» Instructions for the task: Please show every line in the entries below that includes the word "computer".

» Material shown:
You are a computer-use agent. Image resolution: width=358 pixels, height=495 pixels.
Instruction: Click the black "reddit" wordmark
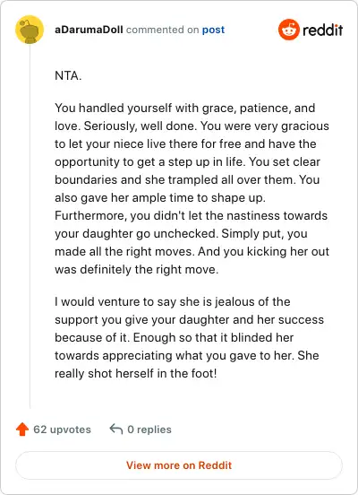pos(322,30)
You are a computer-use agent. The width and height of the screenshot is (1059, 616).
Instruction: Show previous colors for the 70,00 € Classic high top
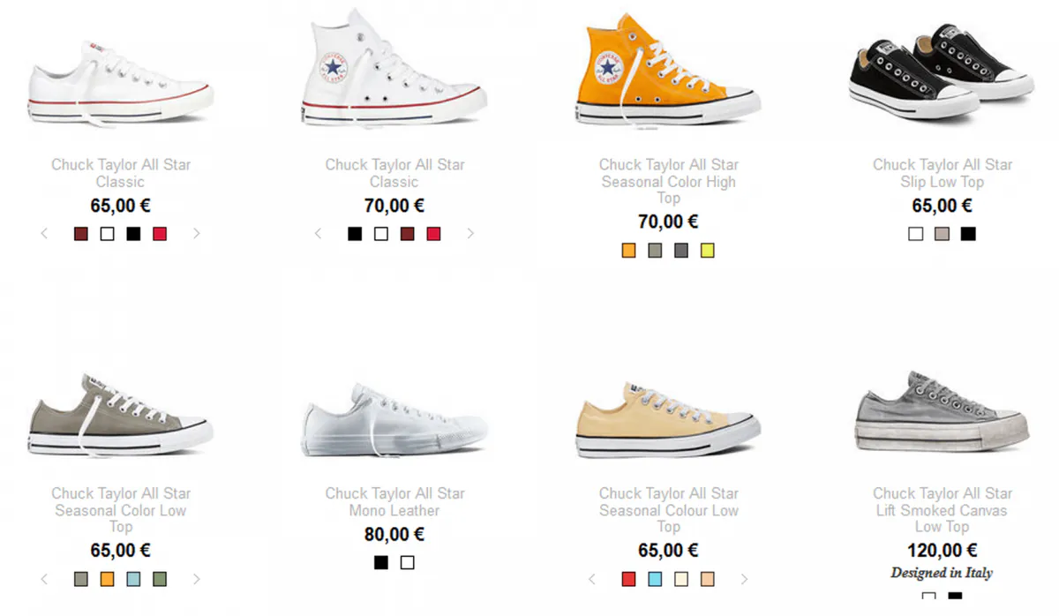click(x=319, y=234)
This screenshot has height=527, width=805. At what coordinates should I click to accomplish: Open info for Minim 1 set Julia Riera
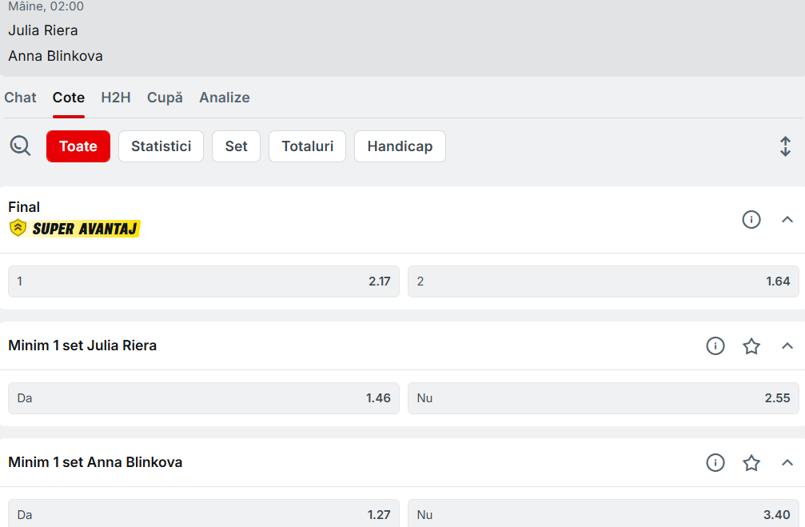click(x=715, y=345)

--

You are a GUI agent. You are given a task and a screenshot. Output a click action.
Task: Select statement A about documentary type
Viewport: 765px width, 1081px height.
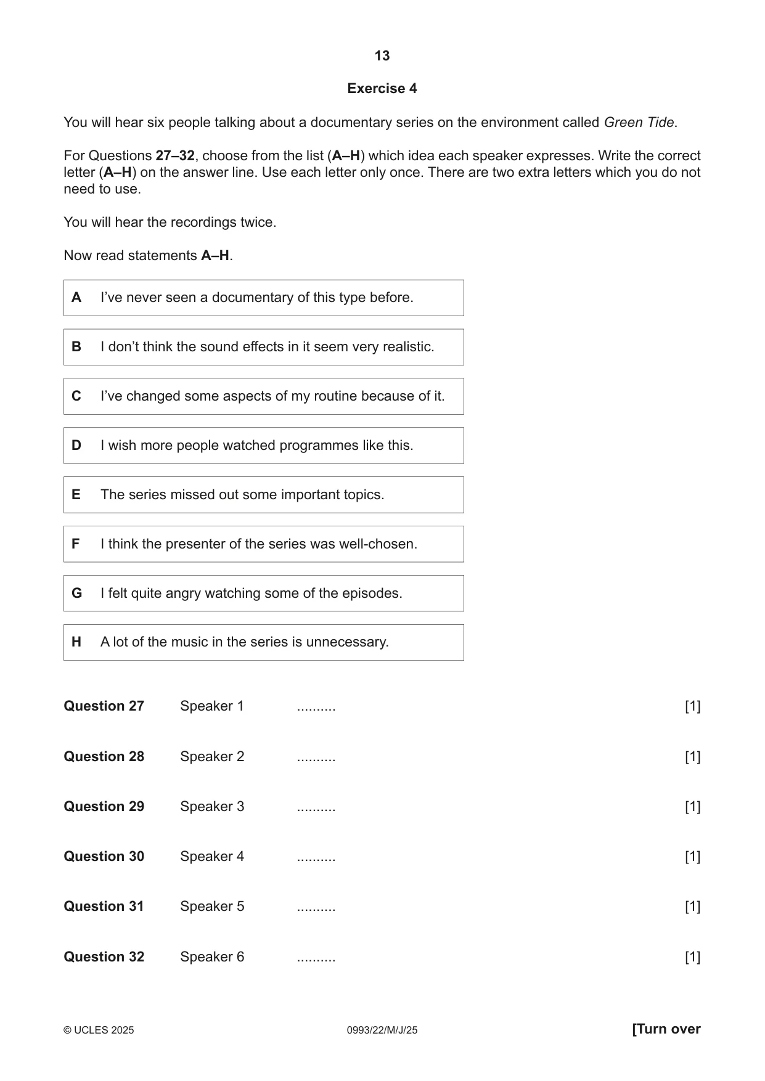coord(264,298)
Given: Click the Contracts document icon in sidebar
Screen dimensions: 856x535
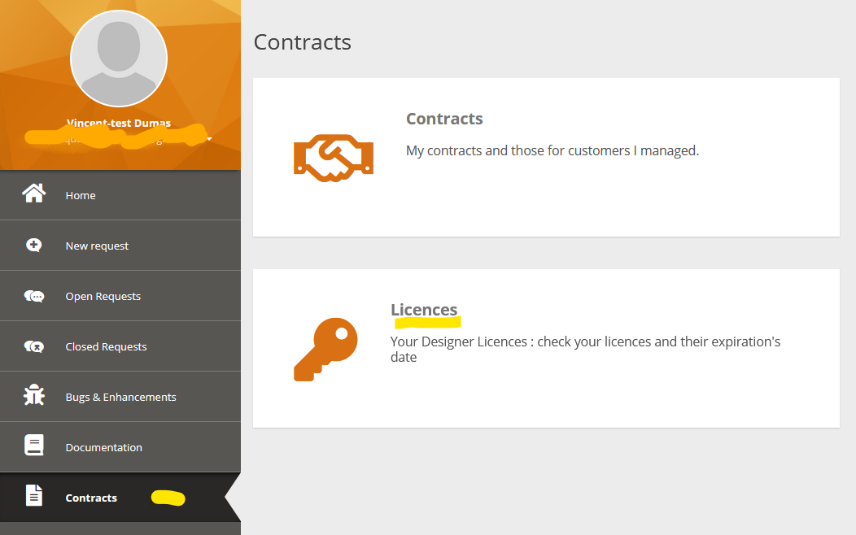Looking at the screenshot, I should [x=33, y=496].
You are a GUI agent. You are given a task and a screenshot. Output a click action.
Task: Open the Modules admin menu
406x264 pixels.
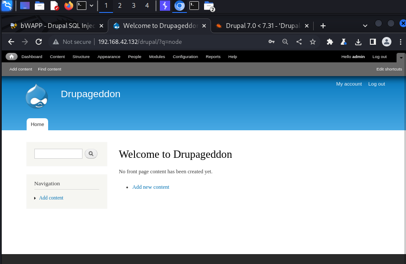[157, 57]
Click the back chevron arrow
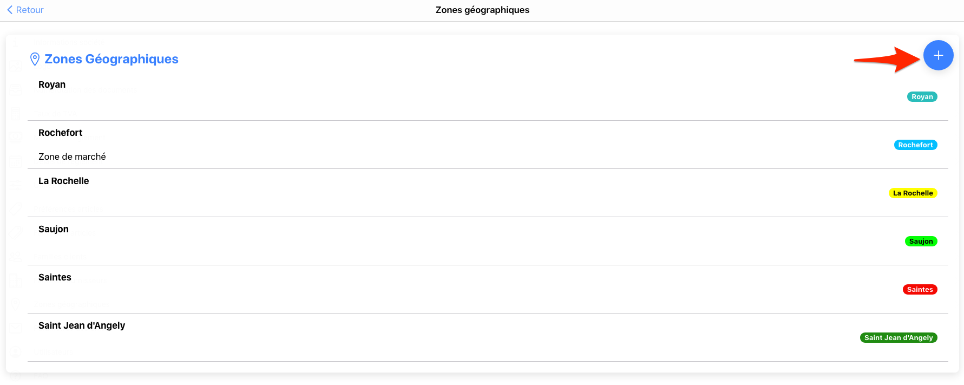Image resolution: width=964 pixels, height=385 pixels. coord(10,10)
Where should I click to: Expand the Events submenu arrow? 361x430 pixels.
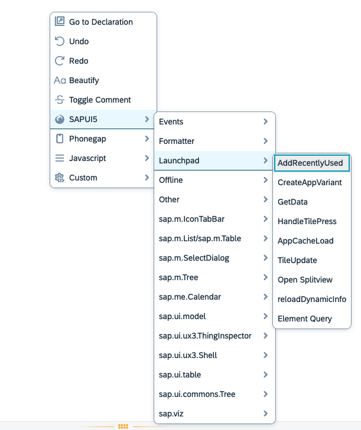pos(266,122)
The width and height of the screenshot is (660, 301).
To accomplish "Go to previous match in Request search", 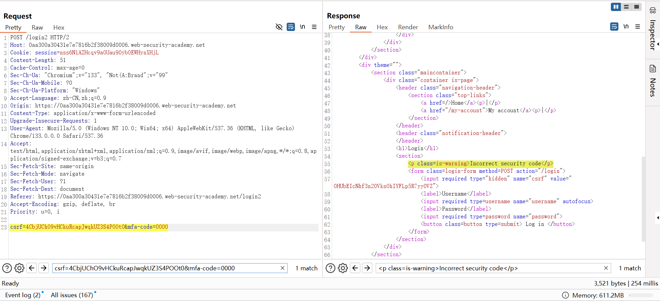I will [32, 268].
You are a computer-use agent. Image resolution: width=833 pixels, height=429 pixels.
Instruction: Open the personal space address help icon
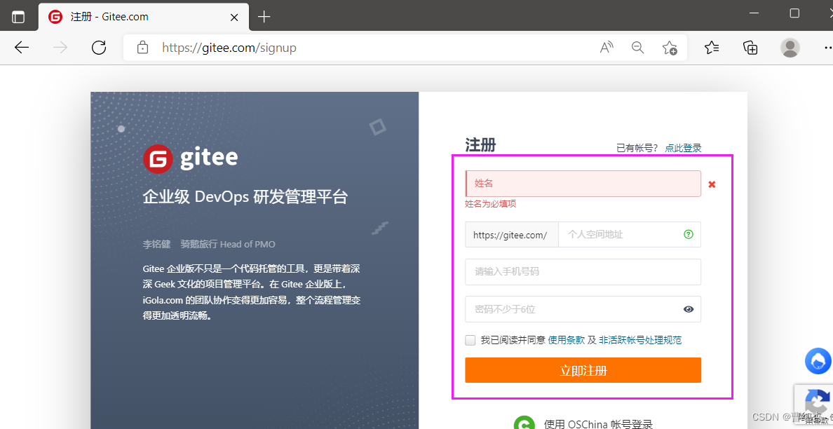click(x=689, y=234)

--

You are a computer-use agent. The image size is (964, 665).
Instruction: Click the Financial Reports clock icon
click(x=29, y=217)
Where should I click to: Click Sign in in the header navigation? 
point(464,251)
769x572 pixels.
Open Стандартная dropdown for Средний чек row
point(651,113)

» Answer box:
You are a computer-use agent. Image resolution: width=358 pixels, height=495 pixels.
You are a computer-use agent. The width and height of the screenshot is (1059, 616).
You are a computer-use agent. Image resolution: width=833 pixels, height=429 pixels.
You are a computer-use agent. The image size is (964, 665).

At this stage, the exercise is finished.